第234話「夢幻泡影」

 月周囲23万km圏内に存在する暗礁宙域と呼ぶに相応しいデブリ群は今のところ3243地帯。


 更に地球上から天海の階箸によって確認出来る絶対に相手がいないと断言可能な半径は11万km圏内となっている。


 地球月面間におけるデブリ群は月と地球の引力に惹かれながらラグランジュポイント辺りに溜まっているものが多数を占めるが、その合間に何かが潜んでいるというのは安易だろう。

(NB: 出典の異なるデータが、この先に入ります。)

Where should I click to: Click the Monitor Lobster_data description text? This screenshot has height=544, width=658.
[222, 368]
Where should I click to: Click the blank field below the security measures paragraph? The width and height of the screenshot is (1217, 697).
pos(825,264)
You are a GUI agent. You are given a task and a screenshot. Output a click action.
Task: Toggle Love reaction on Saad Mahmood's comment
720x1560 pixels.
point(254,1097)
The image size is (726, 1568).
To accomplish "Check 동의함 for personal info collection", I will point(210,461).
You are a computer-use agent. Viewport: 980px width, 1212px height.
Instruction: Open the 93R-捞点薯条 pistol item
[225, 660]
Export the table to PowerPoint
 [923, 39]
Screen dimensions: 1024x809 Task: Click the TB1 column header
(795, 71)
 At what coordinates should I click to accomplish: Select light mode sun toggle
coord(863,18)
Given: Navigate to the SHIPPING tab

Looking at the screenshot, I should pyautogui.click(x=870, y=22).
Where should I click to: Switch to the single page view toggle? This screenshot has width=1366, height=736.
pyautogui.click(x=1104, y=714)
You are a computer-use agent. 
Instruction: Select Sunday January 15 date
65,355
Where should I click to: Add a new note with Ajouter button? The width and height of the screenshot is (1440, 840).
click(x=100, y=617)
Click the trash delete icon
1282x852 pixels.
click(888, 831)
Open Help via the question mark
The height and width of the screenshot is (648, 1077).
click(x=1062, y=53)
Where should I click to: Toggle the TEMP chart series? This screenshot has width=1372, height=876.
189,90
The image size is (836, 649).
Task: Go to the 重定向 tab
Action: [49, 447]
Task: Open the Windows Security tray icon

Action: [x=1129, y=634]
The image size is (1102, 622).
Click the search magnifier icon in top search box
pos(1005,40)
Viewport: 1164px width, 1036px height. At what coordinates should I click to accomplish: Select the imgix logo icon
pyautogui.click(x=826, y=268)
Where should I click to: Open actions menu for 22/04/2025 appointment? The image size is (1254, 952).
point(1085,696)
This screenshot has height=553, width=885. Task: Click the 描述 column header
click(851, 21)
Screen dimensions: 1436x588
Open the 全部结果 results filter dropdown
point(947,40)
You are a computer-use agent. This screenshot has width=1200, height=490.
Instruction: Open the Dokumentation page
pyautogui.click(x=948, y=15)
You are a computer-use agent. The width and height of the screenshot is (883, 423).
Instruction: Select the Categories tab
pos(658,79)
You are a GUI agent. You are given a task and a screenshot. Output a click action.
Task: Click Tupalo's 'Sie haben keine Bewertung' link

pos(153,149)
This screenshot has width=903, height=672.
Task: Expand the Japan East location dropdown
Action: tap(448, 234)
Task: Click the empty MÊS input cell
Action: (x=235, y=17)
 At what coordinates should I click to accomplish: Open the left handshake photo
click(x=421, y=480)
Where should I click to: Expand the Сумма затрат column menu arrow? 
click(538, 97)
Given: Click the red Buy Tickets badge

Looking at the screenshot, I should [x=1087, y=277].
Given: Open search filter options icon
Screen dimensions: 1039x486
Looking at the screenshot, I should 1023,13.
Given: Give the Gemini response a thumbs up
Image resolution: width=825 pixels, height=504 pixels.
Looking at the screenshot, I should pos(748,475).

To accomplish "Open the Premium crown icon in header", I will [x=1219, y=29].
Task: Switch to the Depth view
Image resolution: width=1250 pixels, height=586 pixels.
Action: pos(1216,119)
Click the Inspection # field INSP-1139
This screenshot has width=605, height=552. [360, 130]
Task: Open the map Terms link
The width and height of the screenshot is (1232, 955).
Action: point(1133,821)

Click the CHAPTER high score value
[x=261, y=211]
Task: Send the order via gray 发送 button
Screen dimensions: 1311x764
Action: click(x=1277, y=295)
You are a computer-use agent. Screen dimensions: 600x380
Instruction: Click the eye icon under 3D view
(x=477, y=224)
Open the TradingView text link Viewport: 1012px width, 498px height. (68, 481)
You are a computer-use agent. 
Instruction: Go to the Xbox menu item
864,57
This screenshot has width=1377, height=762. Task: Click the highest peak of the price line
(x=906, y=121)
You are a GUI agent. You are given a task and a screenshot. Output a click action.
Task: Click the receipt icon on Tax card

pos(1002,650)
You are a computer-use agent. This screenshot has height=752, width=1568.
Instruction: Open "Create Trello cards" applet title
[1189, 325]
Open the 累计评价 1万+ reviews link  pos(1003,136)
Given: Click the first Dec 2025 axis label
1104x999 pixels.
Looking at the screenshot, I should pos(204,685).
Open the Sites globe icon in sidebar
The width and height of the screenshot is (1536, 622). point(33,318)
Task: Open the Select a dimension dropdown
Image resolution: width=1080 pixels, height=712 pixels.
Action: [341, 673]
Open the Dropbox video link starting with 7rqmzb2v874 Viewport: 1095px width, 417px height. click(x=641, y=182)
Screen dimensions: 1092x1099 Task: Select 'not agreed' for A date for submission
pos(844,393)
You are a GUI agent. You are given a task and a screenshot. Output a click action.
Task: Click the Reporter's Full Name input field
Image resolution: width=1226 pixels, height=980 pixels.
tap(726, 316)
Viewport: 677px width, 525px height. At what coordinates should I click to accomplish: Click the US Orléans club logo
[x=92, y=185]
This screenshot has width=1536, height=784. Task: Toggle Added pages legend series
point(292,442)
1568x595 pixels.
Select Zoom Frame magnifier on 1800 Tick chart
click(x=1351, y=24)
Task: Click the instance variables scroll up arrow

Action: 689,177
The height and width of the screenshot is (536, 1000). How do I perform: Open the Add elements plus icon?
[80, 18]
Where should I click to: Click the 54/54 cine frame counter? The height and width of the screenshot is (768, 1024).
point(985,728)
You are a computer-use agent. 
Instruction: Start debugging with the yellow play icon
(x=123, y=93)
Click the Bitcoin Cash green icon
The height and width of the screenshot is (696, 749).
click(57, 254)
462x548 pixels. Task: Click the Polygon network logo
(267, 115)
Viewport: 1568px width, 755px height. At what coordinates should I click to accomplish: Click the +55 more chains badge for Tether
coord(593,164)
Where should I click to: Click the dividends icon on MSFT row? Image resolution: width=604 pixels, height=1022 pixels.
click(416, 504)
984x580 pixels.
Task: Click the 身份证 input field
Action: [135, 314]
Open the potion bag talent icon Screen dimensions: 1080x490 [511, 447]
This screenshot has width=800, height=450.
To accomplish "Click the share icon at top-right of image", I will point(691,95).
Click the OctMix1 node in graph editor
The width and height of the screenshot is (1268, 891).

 いつ天海の階箸からの観測が不意に相手を捉えるかもしれないのだ。


 そもそも委員会から姿を完全に暗まして数万年以上の時を生き抜くとすれば、資源やエネルギーを切り詰めても膨大な消費が発生するだろう。


 となれば、相手がいる場所はおのずと特定される。

 太陽から遠く無く。


 また、豊富な鉱物資源を採掘出来て、その上で月と地球を遠巻きに監視出来る場所。


 そんな場所を少なくとも3つくらいしか思い浮かばない自分は心底に凡人だろう。


 第一予測。

 火星もしくは火星宙域。


 よくあるパターン過ぎて手垢も付きまくったテラフォーミング候補地である。


 第二予測。

 地球から遠目のところにあるラグランジュポイントの何処か。


 この場合は相手のステルス能力が委員会に対しても通用するレベルである事が前提となる。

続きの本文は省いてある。